**Material for the task**
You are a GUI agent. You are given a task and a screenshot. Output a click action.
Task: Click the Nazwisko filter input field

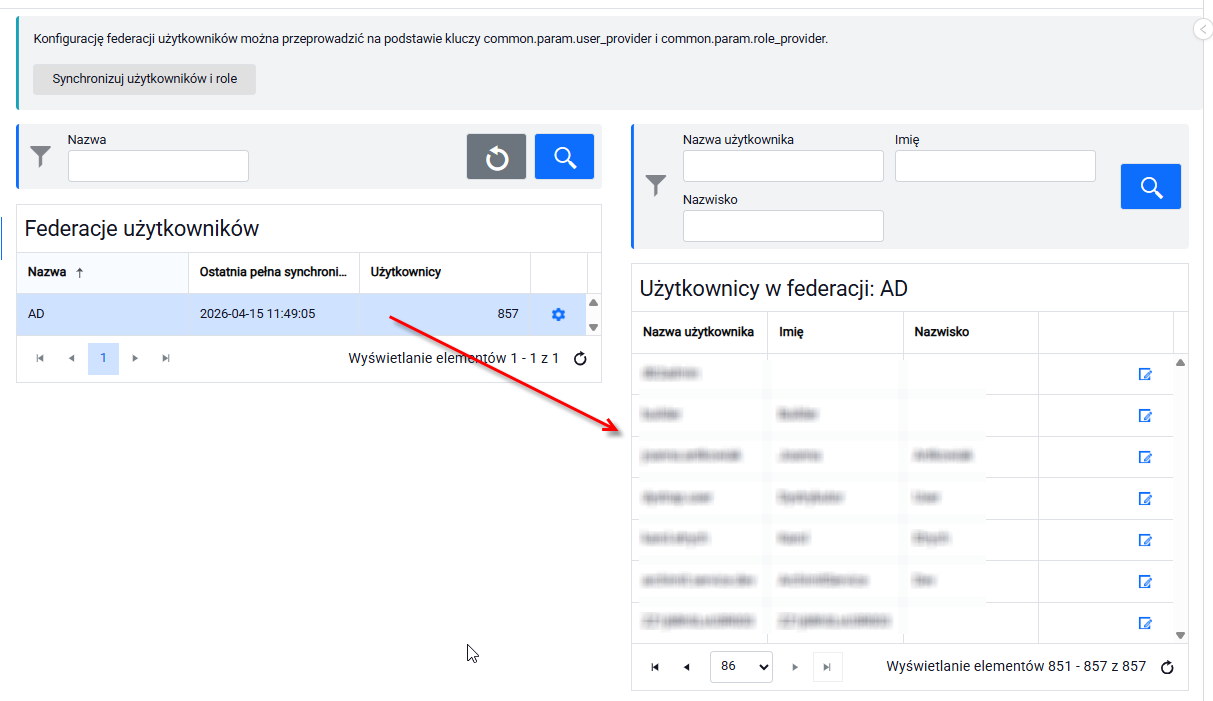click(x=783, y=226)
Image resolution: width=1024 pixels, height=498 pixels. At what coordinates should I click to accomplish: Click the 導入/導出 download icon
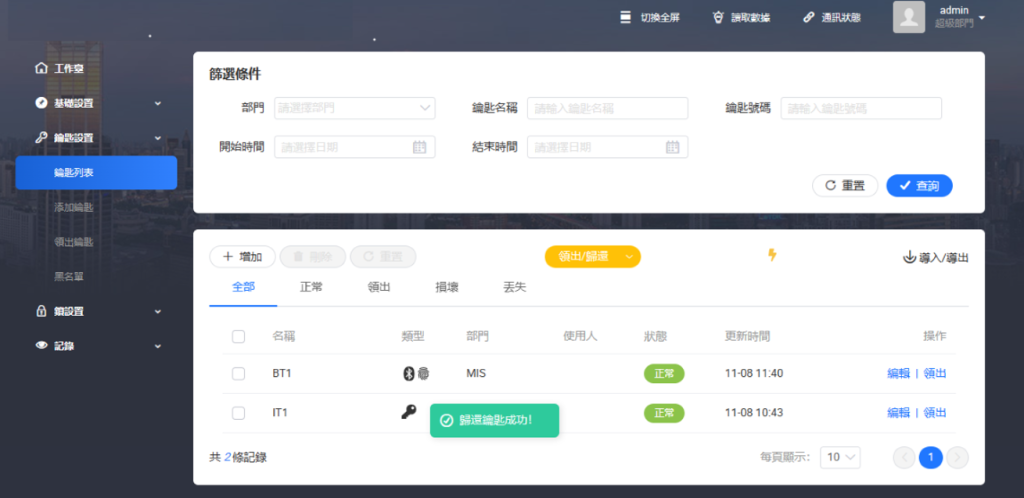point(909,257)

--

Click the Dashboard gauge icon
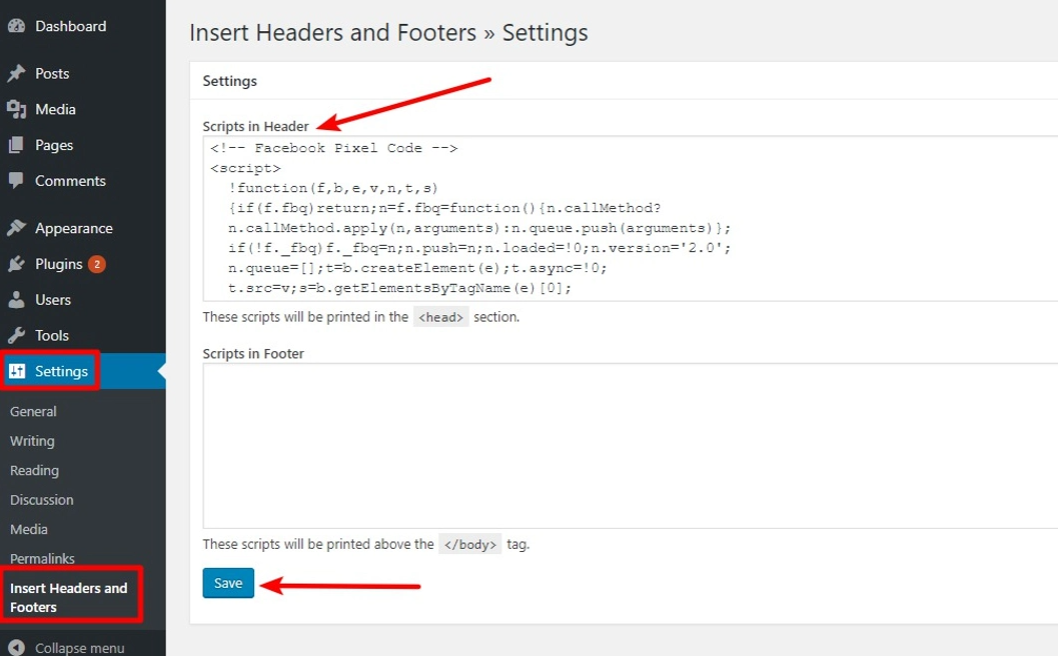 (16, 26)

**Exercise instructions**
Collect each line in the entries above that includes the word "icon", and copy those lines unchanged.

**Result of this task**
Image resolution: width=1024 pixels, height=498 pixels. At what coordinates should I click to accomplish: Click the 導入/導出 download icon
Click the Dashboard gauge icon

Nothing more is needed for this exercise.